The Standardized Patient Program at the College of Medicine of the Pennsylvania State University is part of the Clinical Simulation Center. It helps recruit and train candidates to become SP’s and also arranges reimbursement for their services. It helps faculty in case development as it relates to the use of SP’s and also serves as an institutional resource for any interested users.
The Standardized Patient
SP’s may be lay persons or professional actors, each taught their new role of the specific case they are assigned. They may also be patients with known abnormalities where cases can be “built” around those abnormalities (e.g. known heart murmur).
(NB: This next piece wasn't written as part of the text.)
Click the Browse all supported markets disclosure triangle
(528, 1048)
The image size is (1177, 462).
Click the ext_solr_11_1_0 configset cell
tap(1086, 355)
Using a professional trainer and faculty help, SPs are coached to “mimic” cases, including “acting out” certain physical findings. They are also taught to provide constructive feedback to the trainee/examinee on the encounter. Such individuals are reimbursed at an hourly rate for their services.
The program provides a very useful and flexible teaching and testing tool. It is particularly helpful for the student in transitioning from the classroom to the care of real patients. To faculty, on the other hand, it provides a tool to both teach and test students in a consistent and standardized manner.
It can be used to provide a “controlled” exposure to situations that are difficult, sensitive or uncomfortable such as giving bad news, dealing with hostile or difficult patients or sexual/domestic abuse etc. Also, new trainees may get an opportunity to work with emergency conditions without the immediate concern for patient safety. Further, trainees get the opportunity to get direct feedback from the SP regarding their communication skills.
With inpatient hospital stays substantially reduced, it is particularly difficult to locate appropriate patients for training students. The selected use of SP’s overcomes this problem.
Who May Benefit?
- Medical Students
- PA Students
- Residents in training
- Physicians (faculty development, testing skills etc)
- Nurses and nursing students
- Other allied health professionals (pharmacy, physical therapy students, etc.)